Two recent tax tribunal cases illustrate the contrasting fortunes taxpayers can have in what can be very similar looking circumstances. One secured their victory but for the other the nightmare lives on.
When affluent couple Stephen and Pauline Rumbelow decided to unwind their business operations and move to Portugal they dreamed of enjoying their retirement by relaxing in sun.
But this wasn’t to be. Instead their move sparked off a 12-year battle with the tax office which has now resulted in the couple facing a £600,000 bill.
The couple, who made their fortune in property development and owned a grade 1 listed mansion in Northwich, maintain that they had discarded Britain as their home when they headed for the continent in April 2001.
Following a brief stay in an unfurnished apartment in Belgium, the Rumbelows built a villa in Silves, Portugal.
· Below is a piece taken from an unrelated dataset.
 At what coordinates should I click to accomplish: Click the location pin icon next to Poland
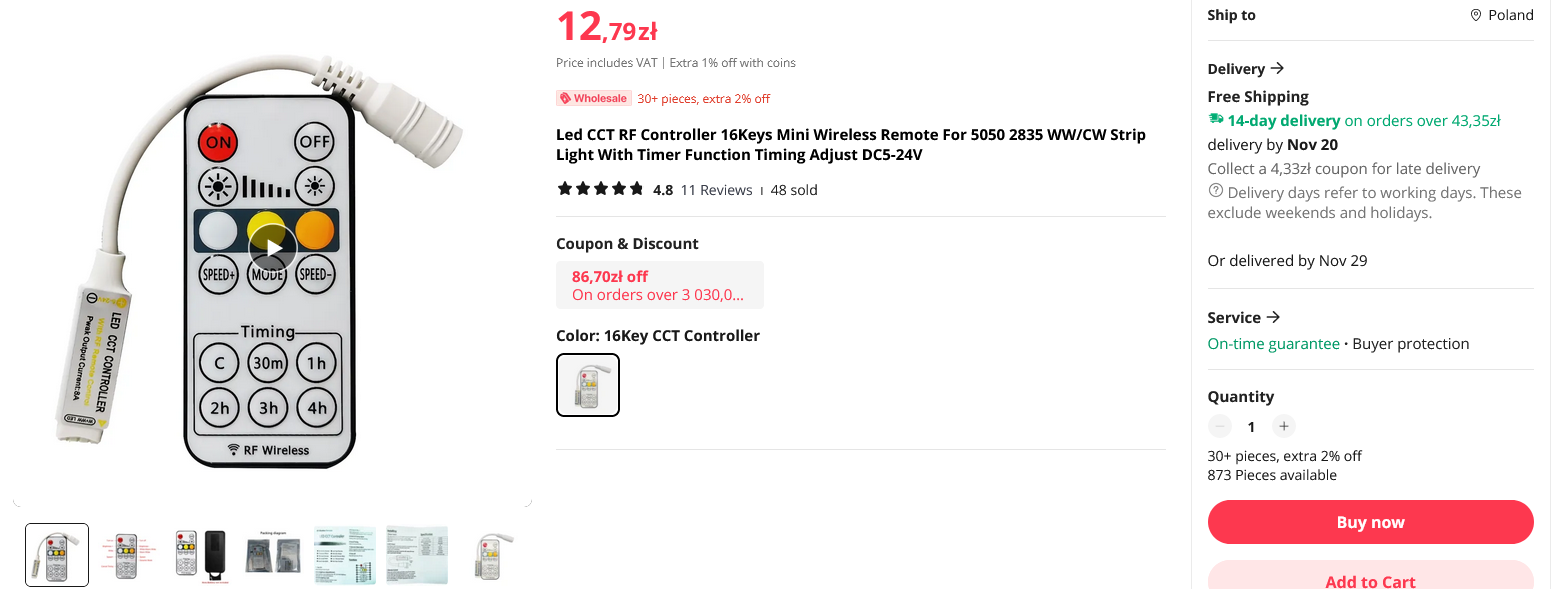pyautogui.click(x=1475, y=15)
But the couple retained their farmhouse in Northwich and returned home frequently.
They insisted that they had only returned to visit friends and family – and hadn’t exceeded the 90-days-a-year overseas residence threshold applied by HMRC.
However, Judge Cannan ruled that the farmhouse they had continued to own remained a family home, and that their departure had not marked “a distinct break” with the UK.
The penalty figure of approximately £600,000 is based on disputed income tax and capital gains tax from 2001–2005 for both Mr and Mrs Rumbelow.
An interesting contrast is the case of James Glyn, who is also a property developer.
Following a move to Monaco in 2005, Mr Glyn declared himself a non-resident, and shortly after received a £29m dividend from the sale of his family’s property business.
HMRC stated that £5.5million in income tax was owed from the dividend pay-out but Mr Glyn insisted he and his wife did not owe a penny.
But HMRC argued that Glyn’s heart was truly in London’s flourishing St John’s Wood district – where his partner, Sarah, was well-known with family and friends for her magnificent home cooking.
They alluded to the Glyns regular homecomings Jewish festivals and traditional Friday night suppers with their grown-up children as proof that they had never really left London – and, therefore, subject to the full scope of UK taxes.
However, Judge Nowlan revealed that the couple had bought two luxurious apartments in Monaco and, despite Mr Glyn returning to Britain on 22 occasions during the 2005/06 tax year, he had stayed below the 90-day-a-year threshold for overseas residency.
Due to Mr Glyn keeping meticulous records of his visits, the tribunal handed victory to the couple after ruling that they had made a distinct break with the UK.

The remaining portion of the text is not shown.